Studie zur Krankenversicherung sorgt für Wirbel

Gesetzliche vs. private Krankenversicherung

Eine aktuelle Studie der Bertelsmann-Stiftung provoziert mit dem Ergebnis, dass die Beiträge für Mitglieder der gesetzlichen Krankenversicherung sinken könnten, wenn alle Bürger in der GKV wären.

Wirbel um Studie der Bertelsmann-Stiftung

In Europa leistet sich nur Deutschland ein duales System mit gesetzlicher und privater Krankenversicherung.

Als einziges Land in Europa hat Deutschland ein duales System mit gesetzlicher und privater Krankenversicherung (GKV und PKV). Rund 8,8 Millionen Bürger sind privat krankenversichert, etwa 73,2 Millionen gesetzlich. Eine aktuelle Studie des Berliner Iges-Institutes im Auftrag der Bertelsmann Stiftung sorgt jetzt für Wirbel: die Untersuchung kommt zu dem Ergebnis, dass die Mitglieder der GKV sowie ihre Arbeitgeber jährlich einen dreistelligen Betrag einsparen könnten, wenn alle Bürger gesetzlich versichert wären.

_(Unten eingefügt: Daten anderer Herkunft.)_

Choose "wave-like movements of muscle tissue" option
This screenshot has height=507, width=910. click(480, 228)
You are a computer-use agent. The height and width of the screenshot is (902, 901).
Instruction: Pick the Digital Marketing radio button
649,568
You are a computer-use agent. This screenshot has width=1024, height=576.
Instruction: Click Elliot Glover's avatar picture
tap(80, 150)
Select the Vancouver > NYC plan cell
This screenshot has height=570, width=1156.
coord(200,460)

Beiträge der GKV könnten sinken, wenn alle gesetzlich versichert wären

Wie kommt die Bertelsmann-Studie zu diesem Ergebnis? Die Studienautoren stützen sich dabei auf folgende Kalkulation: Privatversicherte verdienen im Durchschnitt mindestens 56 Prozent mehr als gesetzlich Versicherte, zudem sind sie tendenziell gesünder. Wären sie in einer GKV, könnte diese Versicherung mit einem Finanzüberschuss von 8,7 bis 10,6 Milliarden Euro rechnen. Der Beitragssatz ließe sich dann um 0,6 bis 0,7 Prozentpunkte senken. So könnten die Mitglieder der GKV und ihre Arbeitgeber im Jahr durchschnittlich 145 Euro an Beiträgen einsparen.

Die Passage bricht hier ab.